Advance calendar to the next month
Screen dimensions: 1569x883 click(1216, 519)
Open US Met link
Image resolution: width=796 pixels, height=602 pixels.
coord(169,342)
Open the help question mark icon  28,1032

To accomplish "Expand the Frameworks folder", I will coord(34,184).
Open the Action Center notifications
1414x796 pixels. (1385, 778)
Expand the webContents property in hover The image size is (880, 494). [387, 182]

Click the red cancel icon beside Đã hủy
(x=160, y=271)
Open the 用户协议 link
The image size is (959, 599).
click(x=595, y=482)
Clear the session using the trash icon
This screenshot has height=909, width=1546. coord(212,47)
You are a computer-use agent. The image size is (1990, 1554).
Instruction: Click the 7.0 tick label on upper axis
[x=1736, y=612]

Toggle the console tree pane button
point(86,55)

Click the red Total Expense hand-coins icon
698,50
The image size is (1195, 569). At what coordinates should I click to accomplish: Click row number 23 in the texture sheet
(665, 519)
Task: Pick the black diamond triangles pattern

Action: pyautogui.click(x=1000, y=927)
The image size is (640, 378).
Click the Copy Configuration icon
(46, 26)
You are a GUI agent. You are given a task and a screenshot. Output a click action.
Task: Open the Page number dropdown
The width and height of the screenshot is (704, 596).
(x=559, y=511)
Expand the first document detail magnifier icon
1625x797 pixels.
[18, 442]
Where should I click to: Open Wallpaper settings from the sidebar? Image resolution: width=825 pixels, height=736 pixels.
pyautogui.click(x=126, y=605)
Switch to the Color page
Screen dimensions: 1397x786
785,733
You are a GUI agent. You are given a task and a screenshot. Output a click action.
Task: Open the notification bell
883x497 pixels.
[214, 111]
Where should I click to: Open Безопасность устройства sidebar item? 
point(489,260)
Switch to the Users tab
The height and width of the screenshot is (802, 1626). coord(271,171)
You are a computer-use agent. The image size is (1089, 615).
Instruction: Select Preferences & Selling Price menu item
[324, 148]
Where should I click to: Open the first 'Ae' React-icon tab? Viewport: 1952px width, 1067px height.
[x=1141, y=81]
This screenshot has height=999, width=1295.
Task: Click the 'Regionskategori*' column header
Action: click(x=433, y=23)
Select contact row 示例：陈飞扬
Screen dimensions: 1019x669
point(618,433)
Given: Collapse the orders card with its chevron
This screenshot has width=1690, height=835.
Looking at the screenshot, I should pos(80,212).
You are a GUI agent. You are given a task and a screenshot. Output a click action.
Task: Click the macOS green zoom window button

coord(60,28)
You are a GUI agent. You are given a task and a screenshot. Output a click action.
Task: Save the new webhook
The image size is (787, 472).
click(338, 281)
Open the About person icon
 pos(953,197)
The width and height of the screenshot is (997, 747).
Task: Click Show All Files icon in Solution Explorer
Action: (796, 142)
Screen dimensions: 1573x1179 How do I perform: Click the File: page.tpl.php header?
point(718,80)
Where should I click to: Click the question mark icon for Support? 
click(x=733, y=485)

### [Problem to solve]
The expected answer is a copy of each line above containing "computer".

### [Exercise response]
You are a computer-use agent. The image size is (1990, 1554).
You are a computer-use agent. The image size is (1089, 615).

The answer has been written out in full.